Creating a fill-in-the-blank statement could be a good way to make sure all your disciplines fit the purpose of the system.


----------



## psychotick (Nov 16, 2014)

Hi,

I'm trying to think of things that were either taught in schools or valuable in previous societies.

Trade - the how to plus currency conversion, and ethics of etc
Languages
Diplomacy - including knowledge of other cultures.
Faith / religion
Science
History
Healing
Poetry - also epic ballads
Philosophy
Mathematics
Herbs (might be part of healing)
Magic
Warcraft - tactics / strategy
Weapons
Games - chess and go etc
Art - painting, sculpture etc

Unfortunately I don't think you can teach wisdom. You teach knowedge and skill. Wisdom you sort of pick up from experience.

Cheers, Greg.


----------



## George Lightgood (Nov 17, 2014)

Bravo! Now we are cooking with gas. Thank you, both of you, for the time you took to reply in depth.



psychotick said:


> ...Unfortunately I don't think you can teach wisdom. You teach knowedge and skill. Wisdom you sort of pick up from experience. Cheers, Greg.



There are a couple on your list that, in hindsight, should have been obvious _(i.e. philosophy)_. As for your wisdom comment, true that. 



WooHooMan said:


> Scroll through this page...



Woo Hoo, I appreciate the heads up on those sites. Very helpful.


----------



## skip.knox (Nov 18, 2014)

Some random thoughts. Cherry pick as you please.

Seven Liberal Arts: astronomy, arithmetic, geometry, music, grammar, rhetoric, logic. The first four were the Quadrivium (Four Paths, or Four Methodologies) and the latter three were the Trivium.
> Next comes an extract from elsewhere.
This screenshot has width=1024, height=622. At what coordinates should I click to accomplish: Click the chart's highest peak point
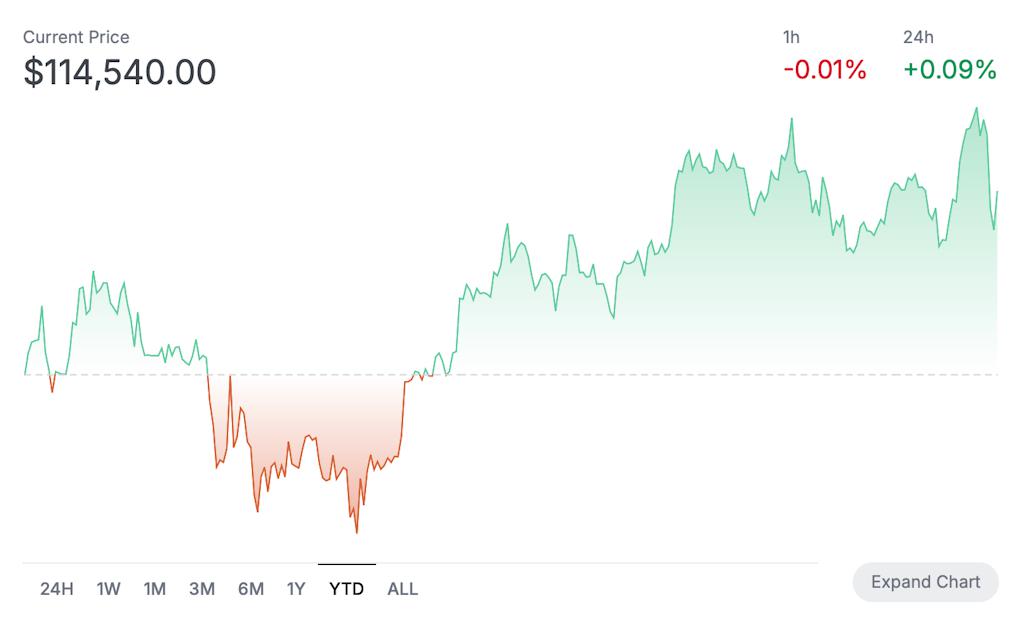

The quadrivium dealt with numbers, the trivium with words. This could be mapped over to magicks, with a bit of imagination.

Yes, that's only seven. How about we add the four essences of earth, fire, water and air? Now it's eleven. Hm. Oh, add the quintessence, the Fifth Element, the secret to alchemy. That's twelve.

Twelve is a good number. You could map that over to the twelve signs of the zodiac and add the whole of astrology into the mix. Every discipline would have characteristics, affinities, oppositions, symbol, etc.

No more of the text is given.